Background: Mantle Cell Lymphoma (MCL) accounts for 3-10% of all non-Hodgkin lymphomas with a median overall survival of 3-4 years. Hyper-CVAD (CVAD) with or without Rituximab constitutes first line therapy for treatment of MCL, yet the use of this combination is associated with high toxicity and only modest efficacy. On the other hand, impressive clinical efficacy has been reported in relapsed MCL patients treated with rituximab and cladribine (RC). Prediction of response based on cancer genomics heterogeneity creates an opportunity to personalize treatment and avoid toxic therapy which has little chance of response. We conducted a study using the Cellworks Biosimulation Platform to identify novel genomic biomarkers associated with response to CVAD and RC among MCL patients.

Method: Newly-diagnosed MCL patients were selected for this study based largely on genomic data (i.e. aberrations and copy number variations) published in PubMed and TCGA. The Cellworks Computational Omics Biology Model (CBM) is a computational multi-omic biology software model created using artificial intelligence heuristics and literature sourced from PubMed, to generate a patient-specific protein network map. Genomic data from each patient served as input for the CBM. Biomarkers unique to each patient were identified within protein network-maps. Drug impact on the disease network was biosimulated using the Cellworks Biosimulation Platform to determine a treatment efficacy value by measuring the treatment effects on the cell growth score, a composite of cell proliferation, viability, apoptosis, metastasis, DNA damage and other cancer hallmarks. The mechanism of action of each drug was mapped to each patient's CBM and the predicted biological consequences were used to determine response. Biosimulation of CVAD was applied to the patients in this cohort. RC was biosimulated on all CVAD non-responders.
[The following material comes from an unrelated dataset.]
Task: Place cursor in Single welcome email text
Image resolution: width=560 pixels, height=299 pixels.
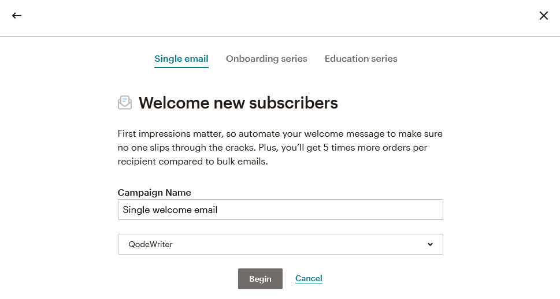Action: (170, 210)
Results: Among the 94 MCL patients treated with CVAD, the Cellworks Biosimulation Platform identified novel biomarkers (Table 1) to predict treatment response or failure. The biosimulation also identified unique drug combinations for patients that were non-responders (NR) to both treatments. Of the 94 patients, 57 were deemed responders (R) and 37 non-responders (NR). ATM LOF/del, RAD51 del, LIG4A del, RB1 del, ERCC5 del, CARD11 amp, IKZF1 amp, and FANCC del were major predictors of CVAD response. These genes contributed to drug efficacy by impacting various pathways, including DNA repair, oxidative-stress, NFKB activation, spindle formation and mitotic-catastrophe. The frequency of aberration affecting these genes was high among the R group and was low in the NR group.

Biosimulation was used to assess response to RC, and predicted, that 41 of 94 patients would respond and 53 would not respond. KMT2D LOF and SMAD4 del were associated with response to RC. Epigenetic dysregulation caused by KMT2D LOF decreased MSH6-mediated mismatch repair required for futile DNA repair leading to replication fork arrest and apoptosis. Interestingly, KMT2D LOF was identified in 20/41 R to RC. MYC amp, NOTCH 1 GOF, and NT5C2 amp were identified as key non-response markers for RC.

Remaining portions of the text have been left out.